• _WHAT THE TASK REQUIRES_
Find the line with "[menuitem] (314, 49)" in the entries below, then reproduce it and every line after it down to and including the line with "Oto jant (62, 1046)", exactly.
=== DATA TO USE ===
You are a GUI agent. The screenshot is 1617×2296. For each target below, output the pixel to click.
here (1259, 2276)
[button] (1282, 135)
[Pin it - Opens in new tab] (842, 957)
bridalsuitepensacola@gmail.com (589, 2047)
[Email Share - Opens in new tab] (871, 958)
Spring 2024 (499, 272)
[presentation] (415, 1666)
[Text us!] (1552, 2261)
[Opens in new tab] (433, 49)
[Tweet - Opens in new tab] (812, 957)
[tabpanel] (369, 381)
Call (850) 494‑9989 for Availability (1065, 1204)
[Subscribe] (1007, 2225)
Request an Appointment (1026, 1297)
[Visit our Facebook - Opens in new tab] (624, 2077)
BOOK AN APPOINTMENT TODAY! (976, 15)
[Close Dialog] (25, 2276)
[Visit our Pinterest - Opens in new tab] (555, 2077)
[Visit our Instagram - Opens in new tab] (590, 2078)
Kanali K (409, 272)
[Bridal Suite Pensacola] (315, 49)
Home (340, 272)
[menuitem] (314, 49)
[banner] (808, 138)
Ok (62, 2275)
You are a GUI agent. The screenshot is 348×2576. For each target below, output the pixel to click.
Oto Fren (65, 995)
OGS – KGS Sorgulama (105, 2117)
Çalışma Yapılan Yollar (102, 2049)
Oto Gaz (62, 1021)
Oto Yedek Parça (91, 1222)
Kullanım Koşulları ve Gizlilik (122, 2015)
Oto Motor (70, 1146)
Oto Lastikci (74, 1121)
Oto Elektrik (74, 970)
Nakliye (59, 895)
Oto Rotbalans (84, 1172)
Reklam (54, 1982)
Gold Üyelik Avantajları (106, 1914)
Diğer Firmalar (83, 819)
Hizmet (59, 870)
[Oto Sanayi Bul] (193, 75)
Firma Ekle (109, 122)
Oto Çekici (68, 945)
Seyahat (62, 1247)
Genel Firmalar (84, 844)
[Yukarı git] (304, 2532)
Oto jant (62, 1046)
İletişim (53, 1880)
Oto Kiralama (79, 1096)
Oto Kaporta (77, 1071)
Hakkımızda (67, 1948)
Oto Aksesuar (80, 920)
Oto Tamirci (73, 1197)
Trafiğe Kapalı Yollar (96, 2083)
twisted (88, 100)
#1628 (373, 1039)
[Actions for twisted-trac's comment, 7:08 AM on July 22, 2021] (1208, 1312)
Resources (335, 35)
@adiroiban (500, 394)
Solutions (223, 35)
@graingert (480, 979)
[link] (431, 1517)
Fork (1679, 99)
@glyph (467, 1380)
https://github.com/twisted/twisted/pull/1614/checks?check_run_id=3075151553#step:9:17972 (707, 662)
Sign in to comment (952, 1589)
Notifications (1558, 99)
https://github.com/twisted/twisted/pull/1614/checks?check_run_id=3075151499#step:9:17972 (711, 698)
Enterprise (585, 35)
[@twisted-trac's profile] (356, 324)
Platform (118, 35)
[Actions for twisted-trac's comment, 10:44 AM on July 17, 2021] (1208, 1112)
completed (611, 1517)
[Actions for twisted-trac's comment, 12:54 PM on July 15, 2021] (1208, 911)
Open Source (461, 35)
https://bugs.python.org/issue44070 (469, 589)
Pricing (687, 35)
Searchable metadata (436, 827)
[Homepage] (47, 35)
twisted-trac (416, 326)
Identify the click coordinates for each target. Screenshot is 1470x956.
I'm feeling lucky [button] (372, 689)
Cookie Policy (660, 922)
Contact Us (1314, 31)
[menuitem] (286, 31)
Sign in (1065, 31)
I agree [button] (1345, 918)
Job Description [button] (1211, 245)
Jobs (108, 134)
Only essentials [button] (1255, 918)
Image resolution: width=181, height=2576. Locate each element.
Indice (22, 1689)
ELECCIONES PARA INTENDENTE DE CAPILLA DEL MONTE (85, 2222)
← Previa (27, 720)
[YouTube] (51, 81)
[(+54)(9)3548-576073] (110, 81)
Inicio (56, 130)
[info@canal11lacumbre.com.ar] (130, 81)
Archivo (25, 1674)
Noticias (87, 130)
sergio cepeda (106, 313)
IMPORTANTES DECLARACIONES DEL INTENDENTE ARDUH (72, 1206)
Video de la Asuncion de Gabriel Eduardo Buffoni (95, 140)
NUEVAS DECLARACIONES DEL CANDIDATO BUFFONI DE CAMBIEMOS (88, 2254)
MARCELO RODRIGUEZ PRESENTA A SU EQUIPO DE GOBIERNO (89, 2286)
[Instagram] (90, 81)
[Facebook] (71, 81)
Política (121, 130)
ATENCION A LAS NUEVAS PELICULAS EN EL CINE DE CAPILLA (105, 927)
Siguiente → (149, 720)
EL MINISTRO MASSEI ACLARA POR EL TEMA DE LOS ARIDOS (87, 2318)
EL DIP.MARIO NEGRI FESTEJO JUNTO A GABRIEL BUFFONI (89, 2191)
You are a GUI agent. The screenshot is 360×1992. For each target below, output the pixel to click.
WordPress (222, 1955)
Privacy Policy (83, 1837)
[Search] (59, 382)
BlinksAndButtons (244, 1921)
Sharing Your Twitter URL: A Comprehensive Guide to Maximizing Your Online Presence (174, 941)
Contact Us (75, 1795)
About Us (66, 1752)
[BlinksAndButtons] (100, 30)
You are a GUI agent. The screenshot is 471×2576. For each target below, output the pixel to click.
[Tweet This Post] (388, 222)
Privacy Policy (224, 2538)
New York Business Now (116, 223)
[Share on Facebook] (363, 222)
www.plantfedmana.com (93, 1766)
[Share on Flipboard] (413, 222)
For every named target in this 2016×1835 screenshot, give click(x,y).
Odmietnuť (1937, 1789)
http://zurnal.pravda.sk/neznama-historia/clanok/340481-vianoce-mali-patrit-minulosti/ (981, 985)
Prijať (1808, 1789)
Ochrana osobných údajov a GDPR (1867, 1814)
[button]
===
• _TASK OUTPUT_
[menuitem] (314, 49)
[banner] (808, 138)
Ok (62, 2275)
You are a GUI agent. The screenshot is 348×2576. For each target below, output the pixel to click.
Oto Fren (65, 995)
OGS – KGS Sorgulama (105, 2117)
Çalışma Yapılan Yollar (102, 2049)
Oto Gaz (62, 1021)
Oto Yedek Parça (91, 1222)
Kullanım Koşulları ve Gizlilik (122, 2015)
Oto Motor (70, 1146)
Oto Lastikci (74, 1121)
Oto Elektrik (74, 970)
Nakliye (59, 895)
Oto Rotbalans (84, 1172)
Reklam (54, 1982)
Gold Üyelik Avantajları (106, 1914)
Diğer Firmalar (83, 819)
Hizmet (59, 870)
[Oto Sanayi Bul] (193, 75)
Firma Ekle (109, 122)
Oto Çekici (68, 945)
Seyahat (62, 1247)
Genel Firmalar (84, 844)
[Yukarı git] (304, 2532)
Oto jant (62, 1046)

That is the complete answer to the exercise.